Set task 1
Duplicate everything in the JSDA bug report from "The file /proc/sys/net/ipv4/tcp_syn_retries" down to "189 seconds.".
Set task 2
In the JSDA bug report, what is the first step of the proposed solution?
Set task 3
Write the next part of the JSDA bug report, picking up right after its final sentence.

Source
__________

Subject: JSDA 189 second connection problem

Assigned to:jrichards
Created:jrichards at 2 December 2010 - 11:01am
Status:Open (Bug / Priority High)
Case ID:HCRO Software: 2580-3204
Last modified:3 January 2011 - 11:26am
The problem: Occasionally when a client tries to connect to a JSDA server there is a 189 delay for the connection to complete.
I know you are all busy with more important things, but I dug into the JSDA 189
second problem and learned some interesting things, at least interesting to me!
I was able to recreate the JSDA 189 second problem easily several other servers on the system, strato, auxcntl, maincntl. I used this very simple program that Rob devised:
**********
import java.net.*;
public class scktst {
  public static void main(String args[]) {
     try {
        Socket s = new Socket("localhost", 1510);
        s.close();
     }
     catch (Exception e) {
        e.printStackTrace();
     }
  }
}
***********
Running this many times (from the command line, not a program loop), it will eventually stick for 189 seconds, exactly.
I propose a 2 step solution:
********************************************************
* 1) Increase the tcp listen() backlog from 29 to 128. *
********************************************************
There is really no reason to limit to a backlog of 29, this will cause problems.
On Auxcntl there are a lot of servers running, I could see how bursts over
29 can occur even on a normally operating system. Here is an explanation:
The file /proc/sys/net/ipv4/tcp_abort_on_overflow contains a 0 which tells
the server to NOT send a TCP RESET when listen backlog is full. The connection
is just dropped.
The file /proc/sys/net/ipv4/tcp_syn_retries contains 5 which tells a client
to retransmit SYN 5 times if the SYN/ACK is NOT received. This adds up to
189 seconds.
I think the server is performing "Persistent Dropping" exactly as described
In short: if the listen backlog is full and the SYN is dropped, the server keeps
track of this and drops all retransmissions, of which there are 5 all together. That
is why the delay time is always 189 seconds, never less.
The client is showing behaviour explained in this document:
In short:
In most Unix-based TCP/IP implementations, the kernel variable somaxconn
limits the maximum backlog on a listen socket. This backlog is an upper
bound on the sum of the lengths of the SYN-RCVD and accept queues. In the
context of the discussion above, the server TCP drops incoming SYN packets
whenever this sum exceeds a value of 1.5 times the backlog. When the client
TCP misses the SYN-ACK packet, it goes into an exponential backoff-paced
SYN retransmission mode until it either receives a SYN-ACK, or its connection
establishment timer expires.
As far as I can tell the accept() should not contribute to the backlog problem,
the JSDA code is only sticking the connection on a queue then continuing.

__________

Information supplied
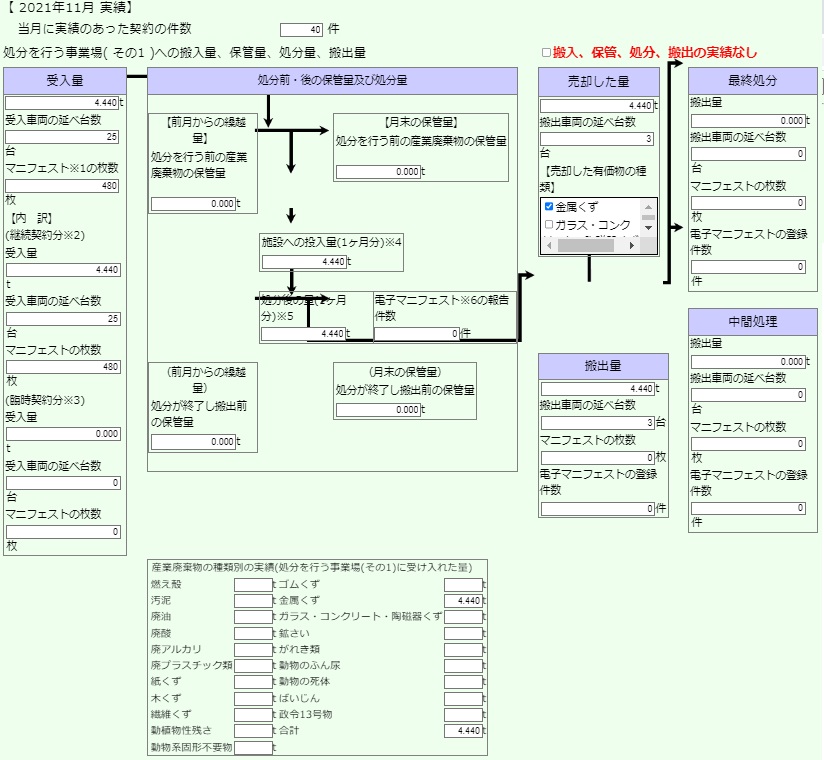Image resolution: width=824 pixels, height=760 pixels.
Task: Uncheck the 金属くず checkbox
Action: point(549,207)
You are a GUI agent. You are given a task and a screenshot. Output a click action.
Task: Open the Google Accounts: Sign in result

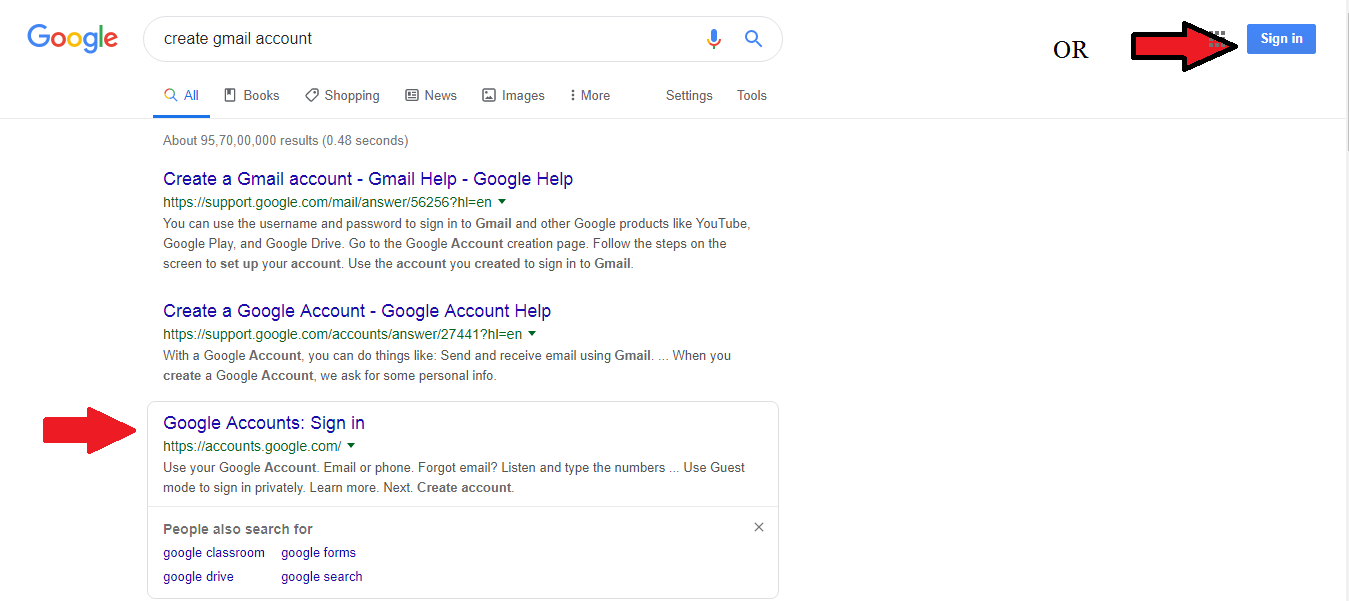pos(264,423)
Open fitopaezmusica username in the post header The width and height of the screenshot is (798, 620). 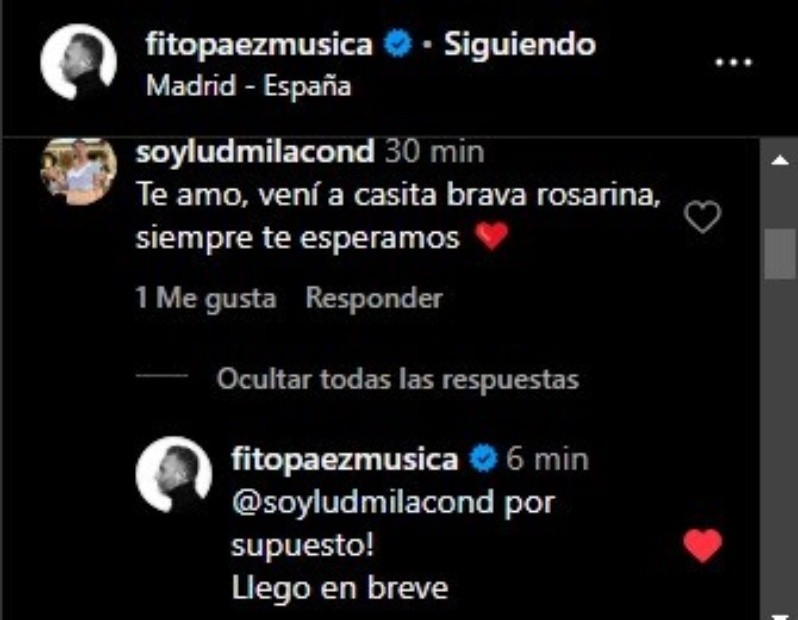(x=260, y=44)
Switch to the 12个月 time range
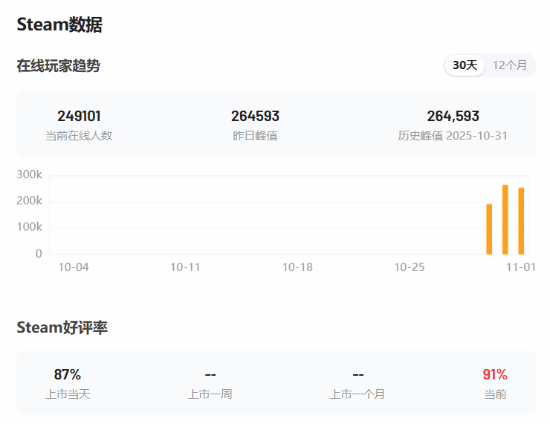 click(x=509, y=65)
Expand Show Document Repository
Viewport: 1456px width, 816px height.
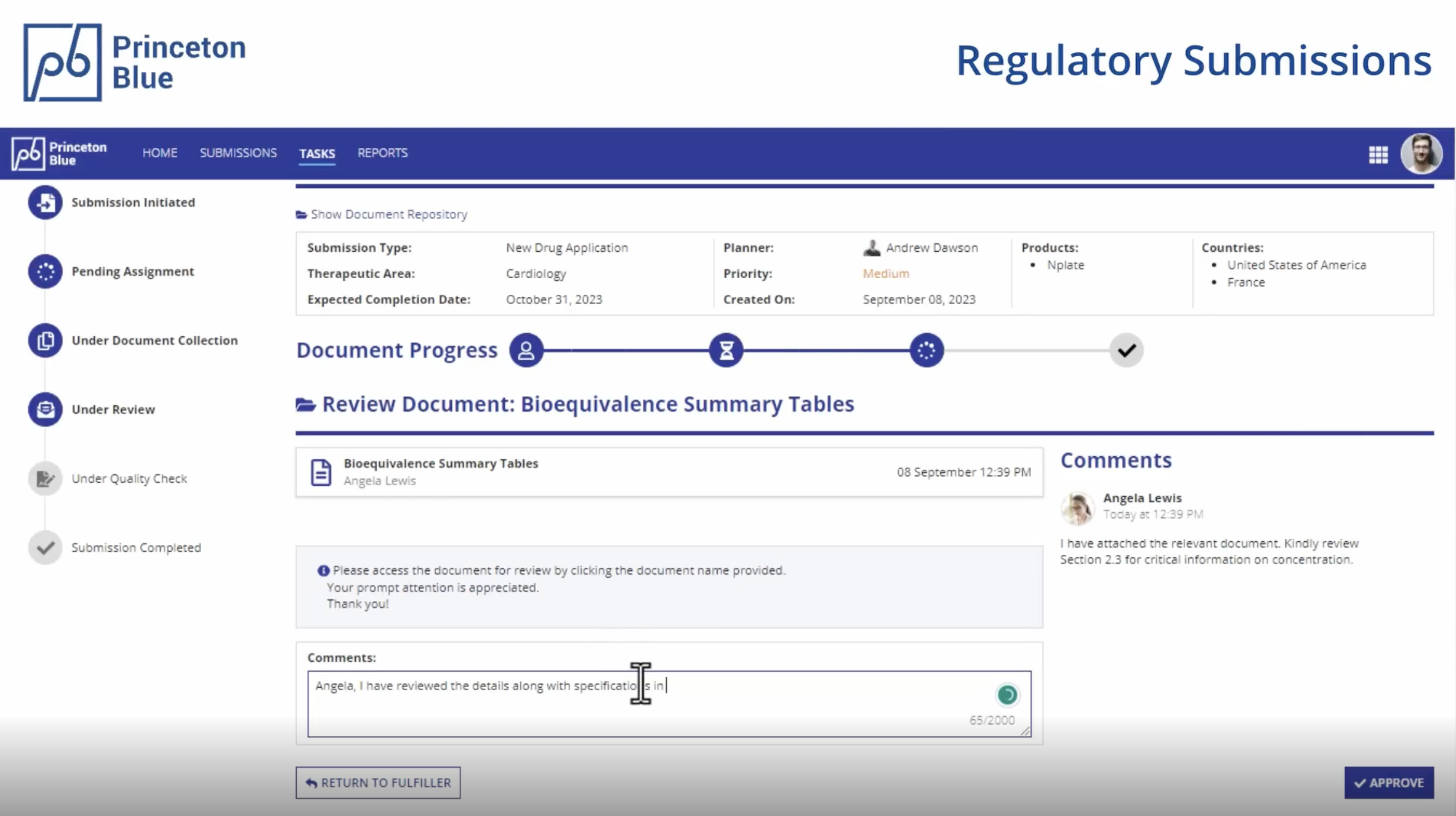(388, 215)
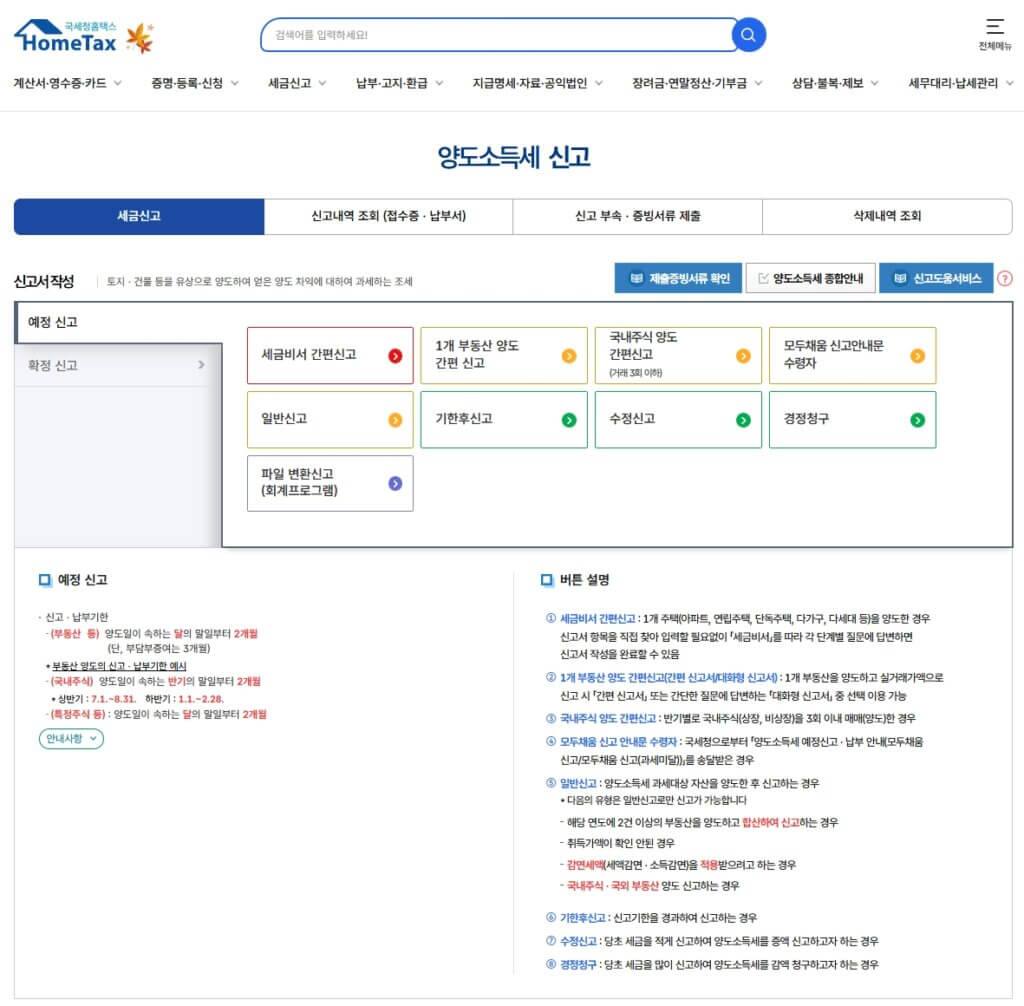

__________

Final answer 1
The file /proc/sys/net/ipv4/tcp_syn_retries contains 5 which tells a client
to retransmit SYN 5 times if the SYN/ACK is NOT received. This adds up to
189 seconds.

Final answer 2
Increase the tcp listen() backlog from 29 to 128.

Final answer 3
*********************************************************
* 2) Investigate JSDA thread and tcp connection bursts. *
*********************************************************
If the above solution works, great. But the solution may not truely scalable
when the system gets really busy in the future due to more antennas (I have to hope)
as there could be a considerable increase in valid network traffic.
Colby did some investigation previously and uncovered that there may be strange/unexplained
blasts of connections and threads in the thread pool.  We need to investigate this and see if
this problem does exist and fix it.
I would assume a race condition due to auxcntl being a fast computer not not be
that valid of a cause because it happens on strato and maincntl also. Maybe a race
condition does occur, but not just on auxcntl.

Followup

Subject: Re: JSDA 189 second connection problem
by colby on 2 December 2010 - 4:31pm

If the same thing happens on strato, then this is probably a JVM related issue and not a system tcp setting issue. Strato is solaris 10.

Subject: Re: JSDA 189 second connection problem
by jrichards on 2 December 2010 - 5:52pm

I did not mean to infer this is a system tcp setting issue. I mentioned the 2 setting files to explain that the tcp connection is doing what it should be doing if the listen backlog gets full.

Subject: Re: JSDA 189 second connection problem
by colby on 2 December 2010 - 11:35pm

Sorry, I am only able to spend a few minutes really pondering this, but:

On strato, the listen backlog queue is already set to 128, see:

root@strato / (-bash) $ ndd -get /dev/tcp tcp_conn_req_max_q
128

On maincntl, the backlog is already set to 1024
On auxcntl, the backlog is already set to 1024 as well.

I'd like to see actual measurements of the connection rates on these hosts. They are not running a particularly large number of servers in the grand scheme of things. However, what those servers are doing is a semi-open question and something that I've worked towards instrumenting so we should be able to make such measurements in the near future. However, lets avoid any destructive testing until *after* the Air Force demo in 2 weeks.

Subject: Re: JSDA 189 second connection problem
by jrichards on 3 December 2010 - 12:33am

I understand you don't have much time to look into this now. I'm just writing this down as a record so I can remember.

The backlog queue size is set in the listen() call, set to 29. This is where the TCP SYN is processed and the 3 way handshake performed. This backlog queue size is related to tcp_max_syn_backlog, not tcp_conn_req_max_q. But actually the backlog can not be greater than the value of SOMAXCONN which is defined in /proc/sys/net/core/somaxconn as 128 (on Linux, don't know about Solaris). So if you specify a backlog length in listen() > SOMAXCONN, it is truncated to SOMAXCONN (128). If SOMAXCONN is defined > tcp_max_syn_backlog, backlog is truncated to tcp_max_syn_backlog (1024). Confusing!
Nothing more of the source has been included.